Novo trabalho paleontológico de um grupo de investigadores franceses e quenianos revelou agora que os hipopótamos não estão relacionados com os suoides, mas descendem de outro grupo, agora extinto. Os novos fósseis estudados permitiram construir o primeiro cenário evolutivo compatível tanto com os dados genéticos como paleontológicos. Ao analisar uma meia mandíbula e vários dentes descobertos em Lokone (na bacia do Lago Turkana, no Quénia), a equipa franco-kniana descreveu uma nova espécie fóssil (pertencente a um novo género (2)), datada de há cerca de 28 milhões de anos. Deram-lhe o nome de Epirigenys lokonensis, a partir da palavra “Epiri” que significa hipopótamo na língua Turkana e local da descoberta, Lokone.
Ao comparar as características dos dentes fósseis com as dos ruminantes, suoides, hipopótamos e antracoteras fósseis (uma família extinta de ungulados), os cientistas reconstruíram as relações entre estes grupos. Os resultados mostram que Epirigenys forma uma espécie de transição evolutiva entre o mais antigo hipopótamo conhecido no registro fóssil (cerca de 20 milhões de anos atrás) e uma linhagem antracoteriana. Esta posição na árvore da vida é compatível com os dados genéticos, confirmando que os cetáceos são os primos vivos mais próximos dos hipopótamos.

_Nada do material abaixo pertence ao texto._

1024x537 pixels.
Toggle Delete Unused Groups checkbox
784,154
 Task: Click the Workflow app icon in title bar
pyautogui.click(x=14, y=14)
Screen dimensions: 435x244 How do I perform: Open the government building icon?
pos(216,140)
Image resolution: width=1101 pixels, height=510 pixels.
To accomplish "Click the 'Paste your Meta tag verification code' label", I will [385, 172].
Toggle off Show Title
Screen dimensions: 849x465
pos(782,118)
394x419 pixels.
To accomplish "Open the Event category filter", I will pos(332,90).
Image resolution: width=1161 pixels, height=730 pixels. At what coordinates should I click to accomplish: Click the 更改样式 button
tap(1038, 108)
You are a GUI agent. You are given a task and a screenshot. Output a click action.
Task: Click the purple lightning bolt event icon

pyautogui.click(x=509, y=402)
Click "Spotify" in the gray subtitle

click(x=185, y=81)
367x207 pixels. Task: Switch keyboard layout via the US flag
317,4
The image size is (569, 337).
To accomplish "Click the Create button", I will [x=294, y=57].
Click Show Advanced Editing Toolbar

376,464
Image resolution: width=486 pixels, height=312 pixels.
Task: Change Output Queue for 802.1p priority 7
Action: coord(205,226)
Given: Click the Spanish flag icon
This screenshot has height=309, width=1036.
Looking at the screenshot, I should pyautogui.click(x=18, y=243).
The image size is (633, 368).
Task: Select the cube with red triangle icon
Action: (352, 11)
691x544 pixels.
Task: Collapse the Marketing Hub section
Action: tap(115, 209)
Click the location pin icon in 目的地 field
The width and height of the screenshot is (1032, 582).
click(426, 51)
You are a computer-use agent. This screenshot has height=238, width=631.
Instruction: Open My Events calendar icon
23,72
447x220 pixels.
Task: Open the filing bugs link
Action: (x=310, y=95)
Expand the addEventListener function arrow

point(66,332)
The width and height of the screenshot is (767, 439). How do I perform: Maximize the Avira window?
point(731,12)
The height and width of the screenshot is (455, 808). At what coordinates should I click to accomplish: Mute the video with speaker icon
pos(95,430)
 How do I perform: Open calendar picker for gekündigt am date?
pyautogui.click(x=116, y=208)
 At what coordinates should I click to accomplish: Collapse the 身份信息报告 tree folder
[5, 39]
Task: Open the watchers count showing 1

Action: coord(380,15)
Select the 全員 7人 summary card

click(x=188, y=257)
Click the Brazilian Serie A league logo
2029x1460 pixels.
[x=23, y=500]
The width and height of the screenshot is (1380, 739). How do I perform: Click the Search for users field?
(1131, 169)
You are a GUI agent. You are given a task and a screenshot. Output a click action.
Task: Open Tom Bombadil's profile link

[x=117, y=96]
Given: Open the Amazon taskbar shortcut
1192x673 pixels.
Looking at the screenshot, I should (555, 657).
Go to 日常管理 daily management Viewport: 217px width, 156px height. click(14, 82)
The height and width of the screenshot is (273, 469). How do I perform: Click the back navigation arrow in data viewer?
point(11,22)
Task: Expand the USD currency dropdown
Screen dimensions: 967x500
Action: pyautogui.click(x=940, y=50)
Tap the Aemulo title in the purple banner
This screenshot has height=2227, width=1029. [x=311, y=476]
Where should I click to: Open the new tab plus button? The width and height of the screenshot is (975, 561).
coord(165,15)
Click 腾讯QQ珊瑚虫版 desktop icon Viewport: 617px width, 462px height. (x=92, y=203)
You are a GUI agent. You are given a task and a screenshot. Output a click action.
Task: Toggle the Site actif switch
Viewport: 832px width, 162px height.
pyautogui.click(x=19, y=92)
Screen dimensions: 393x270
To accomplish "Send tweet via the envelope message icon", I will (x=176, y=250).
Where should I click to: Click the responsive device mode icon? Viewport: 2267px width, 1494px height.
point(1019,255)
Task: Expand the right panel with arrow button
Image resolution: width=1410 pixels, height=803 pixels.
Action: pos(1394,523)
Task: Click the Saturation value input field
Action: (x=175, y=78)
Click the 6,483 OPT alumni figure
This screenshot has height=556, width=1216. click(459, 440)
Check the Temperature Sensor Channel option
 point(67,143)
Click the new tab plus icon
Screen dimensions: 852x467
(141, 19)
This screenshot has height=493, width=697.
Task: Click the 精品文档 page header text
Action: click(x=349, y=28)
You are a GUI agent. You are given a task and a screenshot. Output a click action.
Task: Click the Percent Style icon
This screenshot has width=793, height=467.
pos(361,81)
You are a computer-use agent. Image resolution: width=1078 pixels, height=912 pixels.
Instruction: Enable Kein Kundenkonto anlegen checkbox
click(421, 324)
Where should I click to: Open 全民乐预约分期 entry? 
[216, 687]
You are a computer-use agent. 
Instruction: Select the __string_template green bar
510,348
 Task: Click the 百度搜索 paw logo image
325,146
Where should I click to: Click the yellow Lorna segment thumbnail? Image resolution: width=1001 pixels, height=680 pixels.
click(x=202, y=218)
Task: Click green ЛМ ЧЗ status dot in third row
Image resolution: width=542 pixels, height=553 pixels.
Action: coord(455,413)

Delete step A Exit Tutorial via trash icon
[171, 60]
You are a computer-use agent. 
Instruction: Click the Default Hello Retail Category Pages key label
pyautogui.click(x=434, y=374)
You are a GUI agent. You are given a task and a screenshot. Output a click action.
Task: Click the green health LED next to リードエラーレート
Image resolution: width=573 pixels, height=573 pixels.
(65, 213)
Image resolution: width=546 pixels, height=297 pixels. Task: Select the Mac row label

Este tipo de descoberta pode um dia permitir aos cientistas fazer um desenho do ancestral comum dos cetáceos e hipopótamos. De facto, a análise dos Epirigenys (28 milhões de anos de idade) ligou os hipopótamos de hoje a uma linhagem de antracotermas, a mais antiga das quais data de há cerca de 40 milhões de anos. No entanto, até agora, o mais antigo ancestral conhecido dos hipopótamos tinha cerca de 20 milhões de anos, enquanto os primeiros fósseis de cetáceos têm 53 milhões de anos de idade. O intervalo de tempo entre os hipopótamos de hoje e os cetáceos mais antigos é assim preenchido em quase 75% de acordo com o cenário actual.
Outras vezes, esta descoberta mostra toda a história da fauna africana sob uma nova luz. A África era um continente isolado de cerca de 110 a 18 milhões de anos atrás. A maioria da icônica fauna africana (leões, leopardos, rinocerontes, búfalos, girafas, zebras, etc.) é relativamente recente no continente (eles estão lá há menos de 20 milhões de anos). Até agora, acreditava-se que o mesmo acontecia com os hipopótamos, mas a descoberta dos Epirigenys demonstra que seus ancestrais antracotérios migraram da Ásia para a África há cerca de 35 milhões de anos.